Listed records:
◆ ◆ ◆ ◆ ◆
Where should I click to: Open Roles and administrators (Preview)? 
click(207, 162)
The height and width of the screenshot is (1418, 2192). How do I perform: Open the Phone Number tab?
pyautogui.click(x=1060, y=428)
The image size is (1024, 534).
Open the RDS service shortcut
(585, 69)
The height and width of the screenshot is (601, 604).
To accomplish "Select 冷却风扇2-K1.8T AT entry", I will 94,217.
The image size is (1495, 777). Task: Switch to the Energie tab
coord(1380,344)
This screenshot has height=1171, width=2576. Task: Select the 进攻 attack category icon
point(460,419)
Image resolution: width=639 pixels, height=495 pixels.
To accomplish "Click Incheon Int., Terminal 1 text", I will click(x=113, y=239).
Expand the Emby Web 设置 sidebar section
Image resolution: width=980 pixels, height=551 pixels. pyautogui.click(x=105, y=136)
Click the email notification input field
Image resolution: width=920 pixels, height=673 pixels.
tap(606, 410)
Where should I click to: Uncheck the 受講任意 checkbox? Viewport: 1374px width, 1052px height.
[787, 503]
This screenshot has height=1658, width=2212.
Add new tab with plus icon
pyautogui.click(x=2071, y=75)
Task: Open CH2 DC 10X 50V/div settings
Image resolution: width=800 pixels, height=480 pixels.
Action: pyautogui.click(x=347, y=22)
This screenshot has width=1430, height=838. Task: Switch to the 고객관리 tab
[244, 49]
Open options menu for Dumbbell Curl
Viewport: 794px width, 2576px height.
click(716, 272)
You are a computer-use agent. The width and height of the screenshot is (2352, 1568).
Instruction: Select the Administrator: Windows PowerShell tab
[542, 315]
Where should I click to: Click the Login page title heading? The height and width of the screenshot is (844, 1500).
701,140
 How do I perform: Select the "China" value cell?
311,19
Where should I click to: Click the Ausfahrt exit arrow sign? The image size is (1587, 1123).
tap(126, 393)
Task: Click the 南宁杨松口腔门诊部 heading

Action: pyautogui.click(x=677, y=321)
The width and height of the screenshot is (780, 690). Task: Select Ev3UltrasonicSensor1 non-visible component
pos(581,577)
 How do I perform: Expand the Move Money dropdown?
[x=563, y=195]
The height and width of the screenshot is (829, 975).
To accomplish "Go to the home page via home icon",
◆ ◆ ◆ ◆ ◆
Goal of the exercise:
Rewrite all of the entries above, putting "capture" in place of every "screenshot" and leaving everything else as it is.

Task output:
Where should I click to: Open Roles and administrators (Preview)? 
click(207, 162)
The height and width of the capture is (1418, 2192). How do I perform: Open the Phone Number tab?
pyautogui.click(x=1060, y=428)
The image size is (1024, 534).
Open the RDS service shortcut
(585, 69)
The height and width of the capture is (601, 604).
To accomplish "Select 冷却风扇2-K1.8T AT entry", I will 94,217.
The image size is (1495, 777). Task: Switch to the Energie tab
coord(1380,344)
This capture has height=1171, width=2576. Task: Select the 进攻 attack category icon
point(460,419)
Image resolution: width=639 pixels, height=495 pixels.
To accomplish "Click Incheon Int., Terminal 1 text", I will click(x=113, y=239).
Expand the Emby Web 设置 sidebar section
Image resolution: width=980 pixels, height=551 pixels. pyautogui.click(x=105, y=136)
Click the email notification input field
Image resolution: width=920 pixels, height=673 pixels.
tap(606, 410)
Where should I click to: Uncheck the 受講任意 checkbox? Viewport: 1374px width, 1052px height.
[787, 503]
This capture has height=1658, width=2212.
Add new tab with plus icon
pyautogui.click(x=2071, y=75)
Task: Open CH2 DC 10X 50V/div settings
Image resolution: width=800 pixels, height=480 pixels.
Action: pyautogui.click(x=347, y=22)
This capture has width=1430, height=838. Task: Switch to the 고객관리 tab
[244, 49]
Open options menu for Dumbbell Curl
Viewport: 794px width, 2576px height.
click(716, 272)
You are a computer-use agent. The width and height of the capture is (2352, 1568).
Instruction: Select the Administrator: Windows PowerShell tab
[542, 315]
Where should I click to: Click the Login page title heading? The height and width of the capture is (844, 1500).
701,140
 How do I perform: Select the "China" value cell?
311,19
Where should I click to: Click the Ausfahrt exit arrow sign? The image size is (1587, 1123).
tap(126, 393)
Task: Click the 南宁杨松口腔门诊部 heading

Action: pyautogui.click(x=677, y=321)
The width and height of the capture is (780, 690). Task: Select Ev3UltrasonicSensor1 non-visible component
pos(581,577)
 How do I perform: Expand the Move Money dropdown?
[x=563, y=195]
The height and width of the capture is (829, 975).
To accomplish "Go to the home page via home icon",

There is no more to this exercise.